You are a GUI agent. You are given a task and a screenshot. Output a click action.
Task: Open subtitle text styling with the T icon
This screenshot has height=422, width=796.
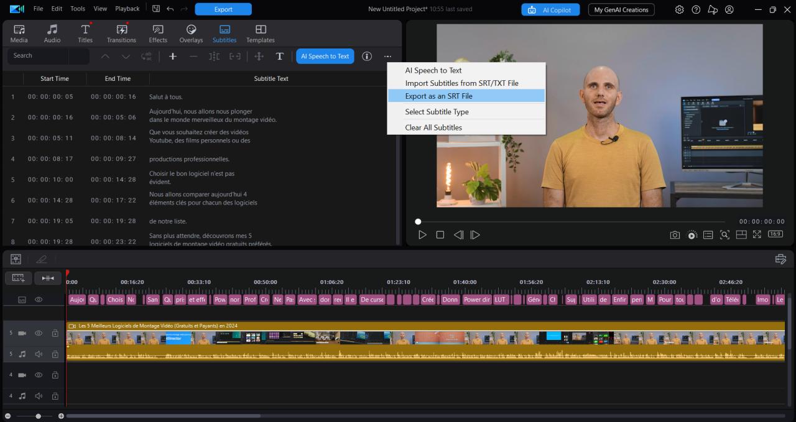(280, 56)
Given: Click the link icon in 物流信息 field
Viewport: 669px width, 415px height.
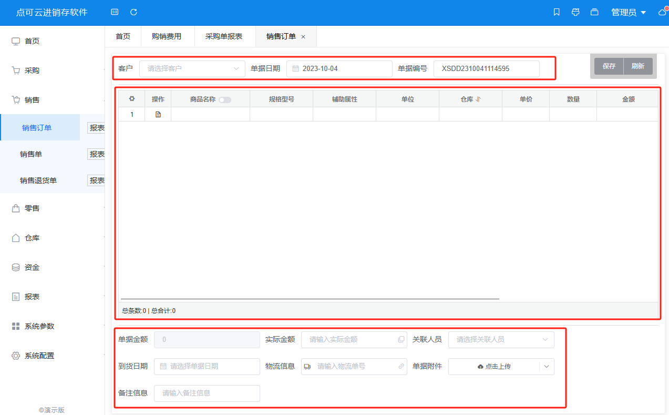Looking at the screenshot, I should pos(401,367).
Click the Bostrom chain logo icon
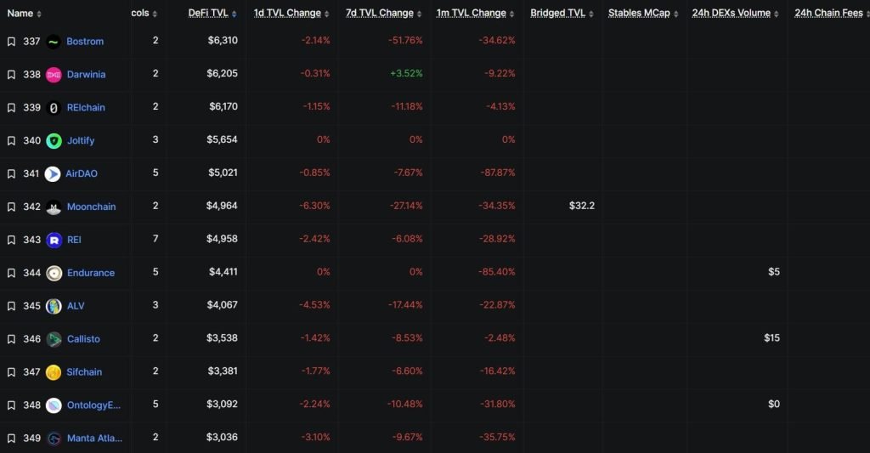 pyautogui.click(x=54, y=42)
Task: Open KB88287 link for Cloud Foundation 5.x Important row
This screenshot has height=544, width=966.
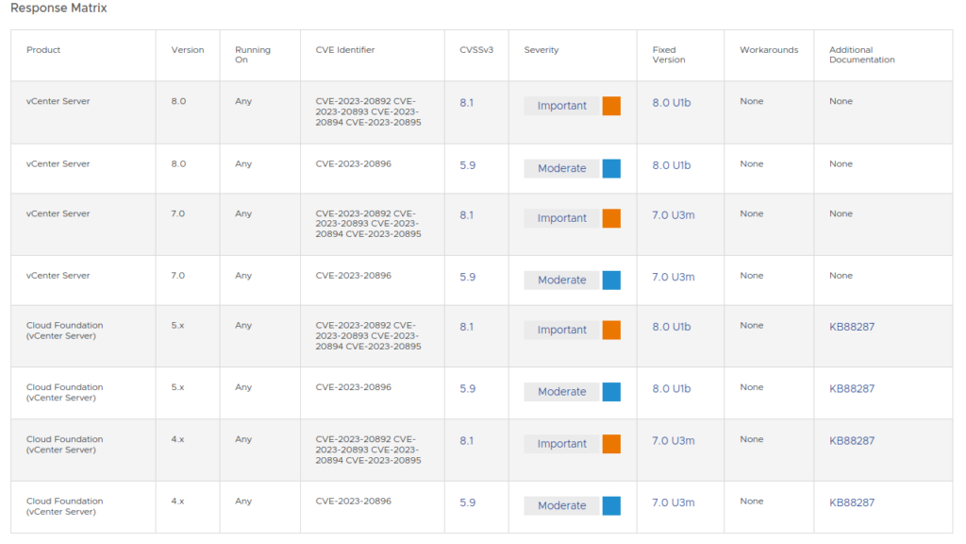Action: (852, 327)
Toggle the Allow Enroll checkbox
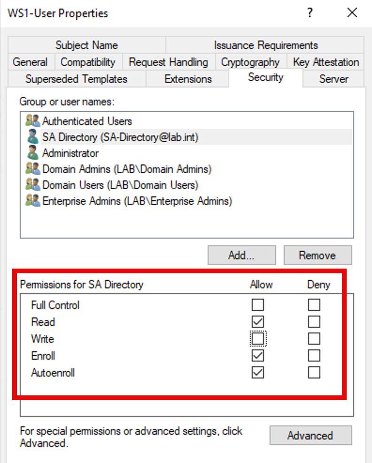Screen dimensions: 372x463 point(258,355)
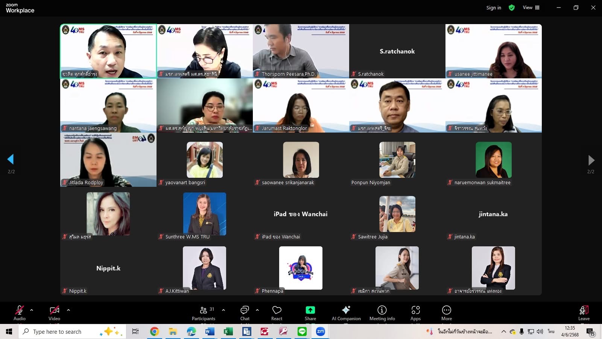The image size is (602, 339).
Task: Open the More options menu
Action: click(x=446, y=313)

* Aim of the task: Scan the entries above for the string "link" and copy each line that contains it.

* Solution:
Given: Click the link icon in 物流信息 field
Task: Open KB88287 link for Cloud Foundation 5.x Important row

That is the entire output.